▶ KUTIPAN TERPILIH:
Perkembangan alat dan teknologi kehidupan manusia pada masa lalu, yaitu
pada masa hidup berburu dan mengumpulkan dapat dikatakan masih sangat
sederhana, hampir semua alat yang dipergunakan untuk mencukupi kebutuhan hidup
masih sangat sederhana. Alat yang dibuat sekadar dapat membantu pekerjaan
mereka. Alat-alat bantu dibuat dari batu dan tulang. Tujuan pembuatan alat untuk
mempermudah memperoleh bahan makanan yang menjadi kebutuhan pokok.
Pada masa bercocok tanam, kebudayaan mereka berkembang pesat, hidup sudah
menetap (sedenter) dan sudah menghasilkan makanan (food producing). Peningkatan
teknologi ditandai dengan adanya peningkatan alat-alat dari batu kasar menuju
batu halus, kemudian menggunakan alat-alat dari logam. Alat-alat sebelum
dihaluskan, contohnya, kapak perimbas (bagian tajamnya berbentuk cembung),
kapak penetak (ketajamannya berbentuk liku-liku), pahat genggam (ketajamannya
berbentuk terjal), dan kapak genggam yang bagian tajamnya berbentuk meruncing.
Teknologi kemudian meningkat, alatnya sudah dihaluskan seperti kapak persegi
dan kapak lonjong. Dengan alat itu, ternyata mereka sudah dapat memenuhi
kebutuhan hidup yang lebih luas dari masa sebelumnya, yaitu bersawah, membuat
rumah, bermasyarakat, dan membuat perahu bercadik.
Teknologi kapak batu pun ditinggalkan, kemudian muncul yang lebih maju,
yaitu kepandaian menggunakan alat-alat dari logam sebagai bahan membuat alat
yang memerlukan teknik, seperti cara bivalve dan a cire perdue. Semua kapak
logam dibuat mirip dengan kapak batu. Dalam perkembangan selanjutnya, kapak
logam kemudian mempunyai bentuk lain yang dinamakan kapak sepatu atau kapak
corong, yaitu sebagai alat untuk membantu kehidupan mereka. Namun, ada jenis
alat logam yang tidak digunakan untuk alat bekerja, misalnya, candrasa dipakai
untuk alat upacara, begitu juga nekara dan moko. Dengan teknologi yang semakin
maju inilah masyarakat semakin mampu membuat hasil budaya yang jauh lebih
berharga untuk menciptakan alat yang lebih sempurna seperti di zaman megalit
itu.

▶ BARIS HASIL EKSTRAKSI:
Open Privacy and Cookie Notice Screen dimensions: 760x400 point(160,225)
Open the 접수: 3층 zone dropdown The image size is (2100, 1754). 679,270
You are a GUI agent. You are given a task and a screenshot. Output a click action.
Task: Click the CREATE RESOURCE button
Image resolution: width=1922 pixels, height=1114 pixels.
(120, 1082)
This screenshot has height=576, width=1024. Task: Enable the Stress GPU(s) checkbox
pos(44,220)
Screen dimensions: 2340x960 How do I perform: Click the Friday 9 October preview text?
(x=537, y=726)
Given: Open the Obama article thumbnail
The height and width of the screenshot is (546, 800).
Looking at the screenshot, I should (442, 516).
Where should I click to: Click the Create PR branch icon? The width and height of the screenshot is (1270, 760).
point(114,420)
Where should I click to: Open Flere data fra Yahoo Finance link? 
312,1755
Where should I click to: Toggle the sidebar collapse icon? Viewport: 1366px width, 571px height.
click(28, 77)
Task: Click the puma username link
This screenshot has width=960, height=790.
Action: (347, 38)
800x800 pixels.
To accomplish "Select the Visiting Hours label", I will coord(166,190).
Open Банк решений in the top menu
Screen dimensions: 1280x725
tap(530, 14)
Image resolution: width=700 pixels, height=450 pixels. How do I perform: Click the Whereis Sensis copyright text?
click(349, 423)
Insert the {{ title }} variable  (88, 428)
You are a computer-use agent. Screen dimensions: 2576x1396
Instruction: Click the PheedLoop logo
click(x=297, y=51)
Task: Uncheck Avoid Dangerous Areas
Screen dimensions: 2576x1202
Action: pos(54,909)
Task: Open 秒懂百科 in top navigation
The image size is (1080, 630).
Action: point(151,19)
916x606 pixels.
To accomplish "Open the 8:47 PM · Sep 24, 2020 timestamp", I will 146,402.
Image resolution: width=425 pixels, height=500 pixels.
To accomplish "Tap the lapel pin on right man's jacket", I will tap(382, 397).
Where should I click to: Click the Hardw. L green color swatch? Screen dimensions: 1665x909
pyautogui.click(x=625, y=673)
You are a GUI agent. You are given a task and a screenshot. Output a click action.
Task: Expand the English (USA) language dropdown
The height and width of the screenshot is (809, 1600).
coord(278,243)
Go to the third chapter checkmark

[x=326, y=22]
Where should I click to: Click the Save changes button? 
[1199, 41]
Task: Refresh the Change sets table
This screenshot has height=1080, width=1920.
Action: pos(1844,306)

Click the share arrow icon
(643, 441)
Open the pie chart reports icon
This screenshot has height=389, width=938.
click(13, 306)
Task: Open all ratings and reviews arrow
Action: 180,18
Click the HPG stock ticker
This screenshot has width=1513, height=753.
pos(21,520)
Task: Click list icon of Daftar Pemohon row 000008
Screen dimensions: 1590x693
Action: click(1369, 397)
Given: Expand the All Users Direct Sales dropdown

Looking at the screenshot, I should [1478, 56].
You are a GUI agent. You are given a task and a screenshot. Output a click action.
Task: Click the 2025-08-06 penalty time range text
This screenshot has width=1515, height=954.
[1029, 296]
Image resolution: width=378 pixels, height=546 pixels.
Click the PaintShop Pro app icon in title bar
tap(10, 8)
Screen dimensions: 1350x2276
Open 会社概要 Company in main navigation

▶ TUGAS A: Menurut kutipan terpilih, dari bahan apa alat-alat bantu dibuat pada masa hidup berburu dan mengumpulkan?
▶ TUGAS B: Tuliskan kembali bagian kutipan terpilih mulai dari "Teknologi kemudian meningkat, alatnya" sampai dengan "membuat perahu bercadik." tanpa perubahan apa pun.
Baris-baris di atas tidak memiliki kaitan dengan kutipan terpilih.

▶ JAWABAN AKHIR A: Dari batu dan tulang.

▶ JAWABAN AKHIR B:
Teknologi kemudian meningkat, alatnya sudah dihaluskan seperti kapak persegi
dan kapak lonjong. Dengan alat itu, ternyata mereka sudah dapat memenuhi
kebutuhan hidup yang lebih luas dari masa sebelumnya, yaitu bersawah, membuat
rumah, bermasyarakat, dan membuat perahu bercadik.